Fifty shades of controversy

| Friday, February 20, 2015

50Shades_BannerWEBErin Rice | The Observer

Four years after the release of E.L James’s best-selling novel “Fifty Shades of Grey,” Hollywood has finally publicized the narrative into its featured-film dopplegänger. Ranked number one in box office sales since its premiere last weekend, “Fifty Shades of Grey” has raked in an astounding $98 million, according to “Box Office Mojo.” The movie has exceeded “Twilight” by an average of $3,000 per week. Millions of people — notably women — have gathered to view this utterly intriguing yet highly disputed film in hopes of fulfilling their questions regarding pornographic relevance and — most notably — misogynistic manifestations.

The movie begins by introducing the meek, pure and somewhat awkward Anastasia “Ana” Steele (Dakota Johnson). In lieu of her ill roommate, Ana agrees to interview the renowned CEO billionaire Christian Grey (Jamie Dornan) for his contributions to her and her roommate’s university.

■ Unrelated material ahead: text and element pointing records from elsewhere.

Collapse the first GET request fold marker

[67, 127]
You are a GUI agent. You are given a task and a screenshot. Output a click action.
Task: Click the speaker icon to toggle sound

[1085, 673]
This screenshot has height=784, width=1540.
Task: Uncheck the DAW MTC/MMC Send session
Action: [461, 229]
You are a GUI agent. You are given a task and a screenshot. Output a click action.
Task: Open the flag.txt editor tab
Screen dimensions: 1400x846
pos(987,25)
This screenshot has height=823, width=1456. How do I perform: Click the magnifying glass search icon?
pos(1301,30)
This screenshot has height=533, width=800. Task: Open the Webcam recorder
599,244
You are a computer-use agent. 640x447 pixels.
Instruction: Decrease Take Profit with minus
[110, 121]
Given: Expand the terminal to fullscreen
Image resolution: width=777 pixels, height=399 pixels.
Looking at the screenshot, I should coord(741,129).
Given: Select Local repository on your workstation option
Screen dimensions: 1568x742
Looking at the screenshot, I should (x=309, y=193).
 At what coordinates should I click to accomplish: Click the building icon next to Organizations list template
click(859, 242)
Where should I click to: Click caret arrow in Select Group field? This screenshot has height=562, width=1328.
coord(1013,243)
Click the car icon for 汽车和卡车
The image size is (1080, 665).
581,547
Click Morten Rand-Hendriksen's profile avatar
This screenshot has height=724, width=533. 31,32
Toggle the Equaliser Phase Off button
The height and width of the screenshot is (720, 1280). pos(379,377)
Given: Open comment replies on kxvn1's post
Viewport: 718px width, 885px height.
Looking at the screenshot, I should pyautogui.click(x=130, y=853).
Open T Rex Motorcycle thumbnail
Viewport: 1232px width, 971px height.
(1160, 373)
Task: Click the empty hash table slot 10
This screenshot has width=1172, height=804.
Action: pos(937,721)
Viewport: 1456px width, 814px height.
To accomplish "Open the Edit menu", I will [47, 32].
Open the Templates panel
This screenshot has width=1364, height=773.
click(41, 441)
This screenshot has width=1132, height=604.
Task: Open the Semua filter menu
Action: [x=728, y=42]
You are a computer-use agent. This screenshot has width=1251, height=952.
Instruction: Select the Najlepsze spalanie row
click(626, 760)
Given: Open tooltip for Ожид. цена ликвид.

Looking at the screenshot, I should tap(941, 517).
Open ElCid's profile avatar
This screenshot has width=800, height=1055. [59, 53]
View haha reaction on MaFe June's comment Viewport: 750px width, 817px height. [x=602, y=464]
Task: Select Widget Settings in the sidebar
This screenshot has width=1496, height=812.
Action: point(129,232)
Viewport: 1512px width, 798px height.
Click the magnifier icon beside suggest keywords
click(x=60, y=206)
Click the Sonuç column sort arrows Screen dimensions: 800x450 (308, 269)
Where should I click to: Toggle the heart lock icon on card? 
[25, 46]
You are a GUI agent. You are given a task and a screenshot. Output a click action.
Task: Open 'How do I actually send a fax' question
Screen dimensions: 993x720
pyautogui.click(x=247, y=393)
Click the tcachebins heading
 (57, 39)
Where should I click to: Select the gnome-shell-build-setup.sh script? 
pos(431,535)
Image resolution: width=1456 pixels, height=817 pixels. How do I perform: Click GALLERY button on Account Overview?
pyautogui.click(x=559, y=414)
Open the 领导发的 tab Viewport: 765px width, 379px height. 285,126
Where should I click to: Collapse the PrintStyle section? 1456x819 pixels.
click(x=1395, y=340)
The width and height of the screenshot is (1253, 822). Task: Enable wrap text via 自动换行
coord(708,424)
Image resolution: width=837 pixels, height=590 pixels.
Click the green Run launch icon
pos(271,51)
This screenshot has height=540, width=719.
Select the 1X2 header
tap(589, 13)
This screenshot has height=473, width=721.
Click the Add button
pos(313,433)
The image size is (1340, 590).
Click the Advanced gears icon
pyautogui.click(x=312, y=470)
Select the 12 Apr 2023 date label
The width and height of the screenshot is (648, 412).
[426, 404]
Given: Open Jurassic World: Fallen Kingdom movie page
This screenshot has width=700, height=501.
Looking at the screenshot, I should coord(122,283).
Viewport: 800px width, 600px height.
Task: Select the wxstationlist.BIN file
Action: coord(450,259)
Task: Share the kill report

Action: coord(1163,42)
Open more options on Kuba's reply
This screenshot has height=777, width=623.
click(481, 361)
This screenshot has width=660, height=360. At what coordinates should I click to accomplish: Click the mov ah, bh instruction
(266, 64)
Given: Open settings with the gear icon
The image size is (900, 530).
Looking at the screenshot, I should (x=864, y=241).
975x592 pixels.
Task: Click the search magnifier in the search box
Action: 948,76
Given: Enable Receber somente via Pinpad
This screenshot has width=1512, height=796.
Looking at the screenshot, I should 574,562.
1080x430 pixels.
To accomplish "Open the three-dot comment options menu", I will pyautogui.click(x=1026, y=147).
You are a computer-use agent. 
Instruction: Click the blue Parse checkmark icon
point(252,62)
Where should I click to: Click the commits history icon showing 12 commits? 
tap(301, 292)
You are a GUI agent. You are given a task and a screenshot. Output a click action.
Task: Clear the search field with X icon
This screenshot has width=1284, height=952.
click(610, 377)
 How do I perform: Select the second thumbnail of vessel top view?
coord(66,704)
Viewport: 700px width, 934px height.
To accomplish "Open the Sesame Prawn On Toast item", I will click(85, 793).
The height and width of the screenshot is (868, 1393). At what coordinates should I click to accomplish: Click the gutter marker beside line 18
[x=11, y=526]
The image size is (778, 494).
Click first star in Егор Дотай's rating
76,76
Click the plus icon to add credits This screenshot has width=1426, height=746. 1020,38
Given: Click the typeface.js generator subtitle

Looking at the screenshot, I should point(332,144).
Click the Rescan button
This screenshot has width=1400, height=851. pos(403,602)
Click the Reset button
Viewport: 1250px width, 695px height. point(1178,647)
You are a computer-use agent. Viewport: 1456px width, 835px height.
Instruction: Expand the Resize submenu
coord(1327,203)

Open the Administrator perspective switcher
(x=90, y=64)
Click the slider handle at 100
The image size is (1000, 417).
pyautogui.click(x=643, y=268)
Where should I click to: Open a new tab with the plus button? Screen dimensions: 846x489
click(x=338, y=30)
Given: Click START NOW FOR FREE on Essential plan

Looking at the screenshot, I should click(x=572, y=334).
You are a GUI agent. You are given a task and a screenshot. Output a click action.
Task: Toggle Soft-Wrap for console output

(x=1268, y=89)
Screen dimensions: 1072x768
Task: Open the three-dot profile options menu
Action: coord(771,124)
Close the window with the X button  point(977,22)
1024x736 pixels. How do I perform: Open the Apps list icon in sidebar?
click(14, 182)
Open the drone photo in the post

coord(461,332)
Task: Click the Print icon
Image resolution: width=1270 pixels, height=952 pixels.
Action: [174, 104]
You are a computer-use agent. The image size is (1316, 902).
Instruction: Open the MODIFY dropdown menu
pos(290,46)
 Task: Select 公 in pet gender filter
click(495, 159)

Clumsy sparks fly between the rich older man and the modest younger woman — if you can call seductively chewing on an unsharpened “Grey” pencil romantic — and the hunt for sexual conquest begins.

Despite Ana’s feelings for Christian, she decidedly stifles any source of interest away … or so we think. A short while later, Christian makes a not-so-subtle appearance at the hardware store where Ana works, only to purchase rope, duct tape and zip ties (which comes in handy for the “Do-It-Yourself” kind of man that is Christian Grey). Deciding to maintain a platonic relationship, Christian and Ana civilly part ways. Later on, however, a drunken Ana — arguably the best acting throughout the movie — reaches out to Christian, who brings her back to his hotel room. Waking up dazed and confused, Ana realizes Christian has cleaned her vomit and changed her clothes … herein lies the beginning of the pair’s kinky yet captivating relationship.

Subsequently, Ana accompanies Christian on a stereotypical first-date helicopter ride, only to end up in his beautiful penthouse apartment. At this point, the movie introduces its audience to a primal form of feminist controversy: the written contract Christian requires Ana to sign before entering his “playroom.” One’s trite perceptions of romance drastically change as Christian conveys his preference to simply sleep with her rather than make love to her. Ana’s deference to sexual curiosity without actually succumbing to the role of Christian’s “subordinate” sparks an interesting question of feministic action. Does Ana’s refusal to sign the dominant-subordinate contract — a decidedly chauvinistic form of control — support the concept of a woman’s strength? Or does the slightest pique of interest in the relationship convey a “weakness” women have so stereotypically possessed throughout history?

In retrospect, both the film and the book portray Ana as a clichéd, introverted virgin with a rough parent situation and little self-confidence. The wealthy Grey, therefore, serves as her “knight in shining armor,” only to twist the conventional concepts of romance into something much less “chivalrous.” Thus, the audience — specifically the females — experiences a conflicted view of sympathy and apathy for Ana. Should they empathize with her curiosity considering her meek demeanor? Rather, many women believe Ana should channel her inner strength by refusing Christian from the get-go.

Throughout the rest of the film, Ana engages in a moral conflict questioning her relationship’s stability. Constantly wondering why Christian has become so romantically stoic and sexually ferocious, Ana finally implores him to punish her in the worst possible way. Christian reluctantly obliges, engaging in explicit, deviant behavior. Ana, mortified by this experience, forbids Christian from ever touching her again, and the movie comes to a quick, suspenseful end — Christian begs for forgiveness yet refuses to change his ways. Ladies, if you learn anything from this story, it’s that you can’t alter a person into becoming who you want them to be.

All in all, the surprisingly low amount of sex scenes certainly undermines the film’s hype. Rather, the audience enwraps itself in an unconventional, offensive “love” story, which brings to life many questions of gender roles and eroticism. Christian’s mysteriously kinky desires and Ana’s indecision spark an aura of contention for fans and haters alike. Through dramatic “Twilight”-esque acting, Johnson — a slightly less stiff version of Kristen Stewart — and Dornan perform to their best abilities, pulling off a film provoking 50 shades of controversy.

The views expressed in this column are those of the author and not necessarily those of The Observer.